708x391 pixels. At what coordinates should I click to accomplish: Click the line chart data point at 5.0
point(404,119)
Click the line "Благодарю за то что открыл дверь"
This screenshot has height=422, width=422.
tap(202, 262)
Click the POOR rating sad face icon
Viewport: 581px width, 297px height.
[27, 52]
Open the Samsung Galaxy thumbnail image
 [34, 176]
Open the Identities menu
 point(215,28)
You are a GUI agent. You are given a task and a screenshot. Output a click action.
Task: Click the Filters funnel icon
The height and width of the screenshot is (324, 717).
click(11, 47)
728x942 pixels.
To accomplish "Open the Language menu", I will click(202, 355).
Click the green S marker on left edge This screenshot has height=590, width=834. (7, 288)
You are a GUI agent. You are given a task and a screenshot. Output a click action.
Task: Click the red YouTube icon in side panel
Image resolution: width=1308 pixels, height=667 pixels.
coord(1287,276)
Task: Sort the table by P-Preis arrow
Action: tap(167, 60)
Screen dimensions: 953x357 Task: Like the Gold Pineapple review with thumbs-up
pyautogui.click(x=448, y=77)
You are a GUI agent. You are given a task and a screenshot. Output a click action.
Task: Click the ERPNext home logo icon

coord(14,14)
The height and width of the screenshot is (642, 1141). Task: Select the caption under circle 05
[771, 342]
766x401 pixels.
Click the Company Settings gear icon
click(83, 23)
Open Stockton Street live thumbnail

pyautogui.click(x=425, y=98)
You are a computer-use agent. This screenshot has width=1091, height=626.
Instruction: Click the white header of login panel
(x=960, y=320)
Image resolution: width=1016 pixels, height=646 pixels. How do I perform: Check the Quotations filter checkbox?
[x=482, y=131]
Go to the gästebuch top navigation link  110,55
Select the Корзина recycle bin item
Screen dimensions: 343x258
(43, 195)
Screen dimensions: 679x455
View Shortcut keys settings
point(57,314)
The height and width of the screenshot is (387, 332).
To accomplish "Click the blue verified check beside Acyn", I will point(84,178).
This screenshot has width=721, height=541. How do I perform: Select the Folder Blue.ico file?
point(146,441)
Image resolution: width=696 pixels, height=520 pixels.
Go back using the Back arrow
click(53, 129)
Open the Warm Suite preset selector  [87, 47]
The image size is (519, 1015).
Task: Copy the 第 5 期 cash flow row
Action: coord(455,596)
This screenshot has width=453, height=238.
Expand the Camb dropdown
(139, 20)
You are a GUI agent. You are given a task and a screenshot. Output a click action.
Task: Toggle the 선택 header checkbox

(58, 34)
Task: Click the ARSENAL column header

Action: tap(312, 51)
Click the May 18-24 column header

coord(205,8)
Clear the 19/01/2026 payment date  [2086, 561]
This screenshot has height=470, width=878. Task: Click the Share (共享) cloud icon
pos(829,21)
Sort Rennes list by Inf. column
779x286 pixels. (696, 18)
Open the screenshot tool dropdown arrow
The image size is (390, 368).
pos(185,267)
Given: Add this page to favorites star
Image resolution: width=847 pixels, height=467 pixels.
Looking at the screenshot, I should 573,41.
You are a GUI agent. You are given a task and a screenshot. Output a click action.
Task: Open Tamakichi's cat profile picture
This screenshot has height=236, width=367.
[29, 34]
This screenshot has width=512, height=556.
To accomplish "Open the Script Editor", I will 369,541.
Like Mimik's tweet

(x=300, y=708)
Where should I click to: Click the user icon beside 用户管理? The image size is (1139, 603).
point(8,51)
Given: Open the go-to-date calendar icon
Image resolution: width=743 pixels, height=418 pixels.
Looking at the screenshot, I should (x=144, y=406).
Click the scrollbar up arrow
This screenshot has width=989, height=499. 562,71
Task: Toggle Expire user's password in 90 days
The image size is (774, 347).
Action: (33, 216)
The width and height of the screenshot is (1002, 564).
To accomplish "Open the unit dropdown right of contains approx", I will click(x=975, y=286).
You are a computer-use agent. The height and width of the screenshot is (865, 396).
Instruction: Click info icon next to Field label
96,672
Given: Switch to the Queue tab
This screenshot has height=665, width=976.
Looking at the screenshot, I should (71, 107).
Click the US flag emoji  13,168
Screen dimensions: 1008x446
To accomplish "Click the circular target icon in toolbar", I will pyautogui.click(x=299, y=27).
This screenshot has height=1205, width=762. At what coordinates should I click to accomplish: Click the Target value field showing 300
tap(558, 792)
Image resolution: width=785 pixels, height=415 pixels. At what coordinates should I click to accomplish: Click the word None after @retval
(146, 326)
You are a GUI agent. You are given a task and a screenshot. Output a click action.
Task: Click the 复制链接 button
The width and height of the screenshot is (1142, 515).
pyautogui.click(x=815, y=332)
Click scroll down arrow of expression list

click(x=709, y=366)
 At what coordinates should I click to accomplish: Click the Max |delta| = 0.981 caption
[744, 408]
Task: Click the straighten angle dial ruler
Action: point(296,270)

____

### Problem to solve
Send back all of the material exactly as given.

### Problem solution
708x391 pixels. At what coordinates should I click to accomplish: Click the line chart data point at 5.0
point(404,119)
Click the line "Благодарю за то что открыл дверь"
This screenshot has height=422, width=422.
tap(202, 262)
Click the POOR rating sad face icon
Viewport: 581px width, 297px height.
[27, 52]
Open the Samsung Galaxy thumbnail image
 [34, 176]
Open the Identities menu
 point(215,28)
You are a GUI agent. You are given a task and a screenshot. Output a click action.
Task: Click the Filters funnel icon
The height and width of the screenshot is (324, 717).
click(11, 47)
728x942 pixels.
To accomplish "Open the Language menu", I will click(202, 355).
Click the green S marker on left edge This screenshot has height=590, width=834. (7, 288)
You are a GUI agent. You are given a task and a screenshot. Output a click action.
Task: Click the red YouTube icon in side panel
Image resolution: width=1308 pixels, height=667 pixels.
coord(1287,276)
Task: Sort the table by P-Preis arrow
Action: tap(167, 60)
Screen dimensions: 953x357 Task: Like the Gold Pineapple review with thumbs-up
pyautogui.click(x=448, y=77)
You are a GUI agent. You are given a task and a screenshot. Output a click action.
Task: Click the ERPNext home logo icon

coord(14,14)
The height and width of the screenshot is (642, 1141). Task: Select the caption under circle 05
[771, 342]
766x401 pixels.
Click the Company Settings gear icon
click(83, 23)
Open Stockton Street live thumbnail

pyautogui.click(x=425, y=98)
You are a computer-use agent. This screenshot has width=1091, height=626.
Instruction: Click the white header of login panel
(x=960, y=320)
Image resolution: width=1016 pixels, height=646 pixels. How do I perform: Check the Quotations filter checkbox?
[x=482, y=131]
Go to the gästebuch top navigation link  110,55
Select the Корзина recycle bin item
Screen dimensions: 343x258
(43, 195)
Screen dimensions: 679x455
View Shortcut keys settings
point(57,314)
The height and width of the screenshot is (387, 332).
To accomplish "Click the blue verified check beside Acyn", I will point(84,178).
This screenshot has width=721, height=541. How do I perform: Select the Folder Blue.ico file?
point(146,441)
Image resolution: width=696 pixels, height=520 pixels.
Go back using the Back arrow
click(53, 129)
Open the Warm Suite preset selector  [87, 47]
The image size is (519, 1015).
Task: Copy the 第 5 期 cash flow row
Action: coord(455,596)
This screenshot has width=453, height=238.
Expand the Camb dropdown
(139, 20)
You are a GUI agent. You are given a task and a screenshot. Output a click action.
Task: Toggle the 선택 header checkbox

(58, 34)
Task: Click the ARSENAL column header

Action: tap(312, 51)
Click the May 18-24 column header

coord(205,8)
Clear the 19/01/2026 payment date  [2086, 561]
This screenshot has height=470, width=878. Task: Click the Share (共享) cloud icon
pos(829,21)
Sort Rennes list by Inf. column
779x286 pixels. (696, 18)
Open the screenshot tool dropdown arrow
The image size is (390, 368).
pos(185,267)
Given: Add this page to favorites star
Image resolution: width=847 pixels, height=467 pixels.
Looking at the screenshot, I should 573,41.
You are a GUI agent. You are given a task and a screenshot. Output a click action.
Task: Open Tamakichi's cat profile picture
This screenshot has height=236, width=367.
[29, 34]
This screenshot has width=512, height=556.
To accomplish "Open the Script Editor", I will 369,541.
Like Mimik's tweet

(x=300, y=708)
Where should I click to: Click the user icon beside 用户管理? The image size is (1139, 603).
point(8,51)
Given: Open the go-to-date calendar icon
Image resolution: width=743 pixels, height=418 pixels.
Looking at the screenshot, I should (x=144, y=406).
Click the scrollbar up arrow
This screenshot has width=989, height=499. 562,71
Task: Toggle Expire user's password in 90 days
The image size is (774, 347).
Action: (33, 216)
The width and height of the screenshot is (1002, 564).
To accomplish "Open the unit dropdown right of contains approx", I will click(x=975, y=286).
You are a computer-use agent. The height and width of the screenshot is (865, 396).
Instruction: Click info icon next to Field label
96,672
Given: Switch to the Queue tab
This screenshot has height=665, width=976.
Looking at the screenshot, I should (71, 107).
Click the US flag emoji  13,168
Screen dimensions: 1008x446
To accomplish "Click the circular target icon in toolbar", I will pyautogui.click(x=299, y=27).
This screenshot has height=1205, width=762. At what coordinates should I click to accomplish: Click the Target value field showing 300
tap(558, 792)
Image resolution: width=785 pixels, height=415 pixels. At what coordinates should I click to accomplish: Click the word None after @retval
(146, 326)
You are a GUI agent. You are given a task and a screenshot. Output a click action.
Task: Click the 复制链接 button
The width and height of the screenshot is (1142, 515).
pyautogui.click(x=815, y=332)
Click scroll down arrow of expression list

click(x=709, y=366)
 At what coordinates should I click to accomplish: Click the Max |delta| = 0.981 caption
[744, 408]
Task: Click the straighten angle dial ruler
Action: point(296,270)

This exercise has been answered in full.